Home Robot Co-op Launches ‘Should Do This’ – The Internet’s Suggestion Box

Robot Co-op Launches ‘Should Do This’ – The Internet’s Suggestion Box

Should Do This, a new site from Robot Co-op, came out of closed beta today and will officially launch tomorrow. Should Do This is a service that aggregates user submitted suggestions on any topic. The site has a similar look and feel to Robot Co-op’s other products, such as 43 Things.
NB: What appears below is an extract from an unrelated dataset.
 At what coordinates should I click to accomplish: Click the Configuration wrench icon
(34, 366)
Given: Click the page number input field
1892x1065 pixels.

According to CEO Josh Petersen, Should Do This was created out of necessity for the company. “Should Do This grew directly out of running and operating our other web sites,” he said. The small company knew it was useful to gather user feedback, but needed to figure out a way to distill suggestions from their more than 1 million users down to only the best and most popular. “We initially ran a public feedback site that worked well for gathering and prioritizing this feedback,” said Petersen. “Over time we developed the Should Do This concept and thought the application would be applicable as a suggestion box for just about any company, non-profit, city, person or thing – not just 43 Things.”

Indeed, Robot Co-op eats their own dog food and is using Should Do This to gather user feedback for their existing web sites, including 43 Things, 43 Places, and even Should Do This itself.
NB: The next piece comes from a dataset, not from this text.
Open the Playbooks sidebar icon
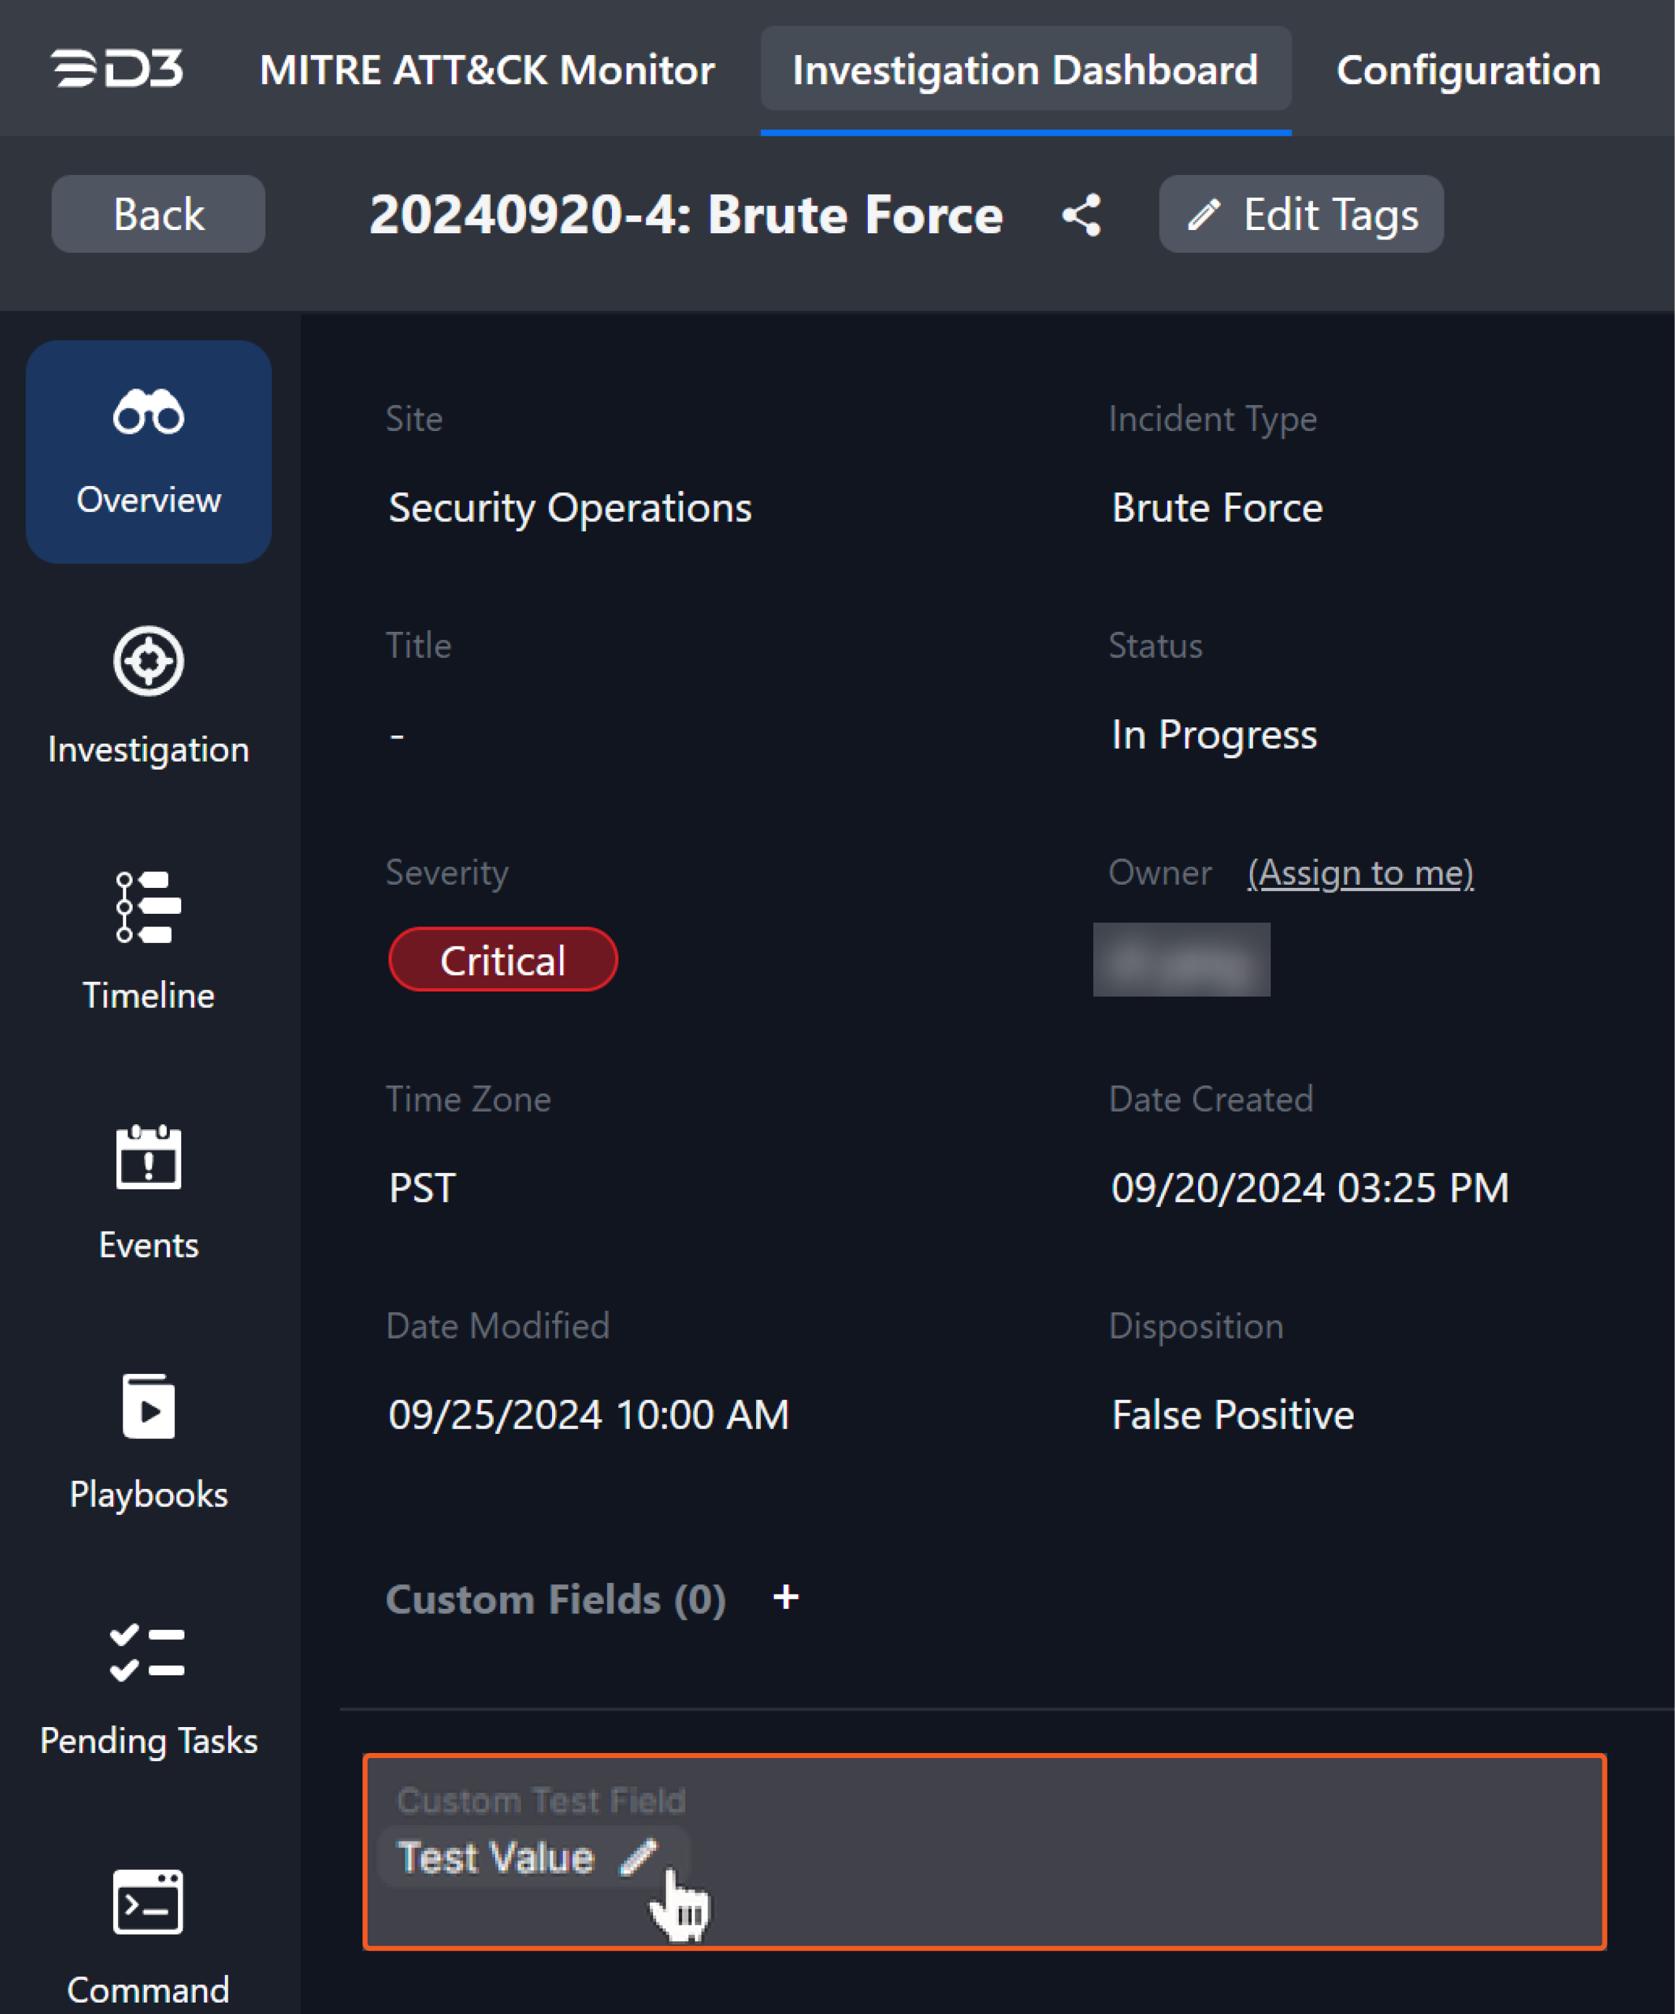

Like other Robot Co-op sites, Should Do This is dead simple. Users enter suggestions into two text boxes in the form of “BLANK should BLANK,” as in, MySpace should release an API. Users can then agree or disagree with suggestions, vote on how likely they are to actually happen, vote on when they might happen, and leave comments or reasons why or why not something should be done.

For $35/month anyone can manage their own suggestion box on a specific topic, which can be mapped to an outside domain, or be customized to match the look an feel of an existing web site. Robot Co-op plans to add more features to paid suggestion boxes in the coming weeks and hopes that companies and organizations will use their paid service to gather feedback from customers or users. The site also supports OpenID and lets users put suggestion boxes (or their own list of shoulds) on their website via a JavaScript include.

Should Do This fits very well into Robot Co-op’s catalog of sites. Their monetization strategy — a combination of contextual text ads and paid suggestion boxes — is a smart one. In the past year, both Dell and Yahoo! have experimented with Digg-style community voting for gathering sugestions from users. Should Do This offers another innovative option for companies to manage user suggestions and sort the good from the bad.